Grievance economics versus globalisation

RASHMEE ROSHAN LALL November 15, 2017

US president Donald Trump and China’s president Xi Jinping are poles apart when it comes to globalisation/ Reuters

Back in the 10th century, the Baghdad-born traveller Al Masudi wrote about China, its rule of law and careful attempts to ensure justice to its citizens and to foreign visitors. He provided anecdotal evidence of the just treatment meted out to Arab traders.

The account by Al Masudi, sometimes described as the Arab Herodotus, is significant in the context of last week’s events in Danang, Vietnam. It showed a China that led because it was exemplary. At the Asia-Pacific Economic Summit in Danang, Chinese president Xi Jingping defended globalisation as an “irreversible historical trend”. He spoke about the digital economy, quantum science and artificial intelligence, thereby joining the present to the future in one aspirational arc. In contrast, US president Donald Trump warned against attempts to mistreat his country and take economic advantage of it.

Did the back-to-back speeches mark the formal start of rival campaigns to shape the world order on the part of the Group of Two (G2), the two largest economies on the planet? If so, they might be said to herald a different G2 as well — grievance economics versus globalisation.

Mr Trump, after all, railed against multilateral approaches to trade, berated the decades-old US policy of lowering barriers and accused the World Trade Organisation of treating the United States unfairly. He told leaders of the Asia-Pacific Economic Cooperation he would no longer allow predatory economic policies that “stripped” jobs, factories and industries out of the US. “These chronic trade abuses” belonged in the past, he said, because the US would no longer “enter into large agreements that tie our hands”. That might justifiably be called grievance-enomics. US policy is to be based on a sense of injustice centred on multilateral accords, although the US has often run trade deficits even with low-trade barrier countries such as Mexico and Canada.
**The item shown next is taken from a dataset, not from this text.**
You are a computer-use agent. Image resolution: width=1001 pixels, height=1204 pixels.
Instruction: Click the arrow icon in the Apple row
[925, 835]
Then there is globalisation as championed by Mr Xi. The concept benefits China, for now. It is not altruism by any means. China is keen on self-interested guarantees for free trade. There is much to criticise about its cherry-picking of aspects of the “international order”, as Chinese officials prefer to call it. And China needs to reform state-owned enterprises, rather than allow super-sized firms to distort global markets, notably in steel and construction.

So just how safe would the global trading system be in Chinese hands? After all, Beijing promises free trade without a belief system premised on parallel political and social freedoms. It is not a truly free economy, even though it has made demonstrable progress since joining the WTO in 2001. Can globalisation simply be transferred hand-to-hand from the Americans to the Chinese like a product that has — and needs — no inherent values to make its reality meaningful?

Any answer must look at the present as it shades into the future. Mr Xi’s Apec speech offered a technology-enabled vision of tomorrow, something that China is increasingly qualified to push. At least two dozen police departments in the country claim to put advanced facial recognition technology to good use. In a Beijing park, for instance, the authorities have employed a high-tech solution to the problem of misuse and waste of toilet paper. Visitors to the toilets must subject to face scans, upon which a two foot-long piece becomes available. The user must wait nine minutes and undergo another face scan if he or she is to access more toilet paper. Extreme though it may sound, it is effective.

In tomorrow’s world, technology’s role in moulding social behaviour will be just as important as in dreaming up new solutions for economic empowerment and smart infrastructural projects in developing countries. As Abdullah Al Dardari, a World Bank advisor on Middle East and North Africa reconstruction recently pointed out, old-style bricks and mortar cannot meet the massive challenges posed, say, by the destruction of Syrian schools. “Rebuilding physical assets will not work,” he said, “we’re talking about heterodox economics”.

That said, grand speeches by Mr Xi cannot wish away the uncomfortable reality faced by China’s single biggest branded initiative to broaden the world economy. One Belt One Road is meant to link China with Africa, Asia and Europe through a network of ports, railways and roads, cutting transportation costs and providing more connectedness.

But some of the projects, such as a high-speed rail link in Indonesia, have stalled, others have run into local opposition and a few are beset by security concerns. In the economic corridor running through unquiet parts of Pakistan, Chinese nationals have been killed or kidnapped. China’s new visibility and manifest power bring with them risks as well as responsibilities.

None of this means China can’t manage globalisation. Just think back to Al Masudi’s book, The Meadows of Gold and Mines of Precious Gems. Is it so outrageous that China could return to playing a key role in a globalising world? It did it before, more than 1,000 years ago.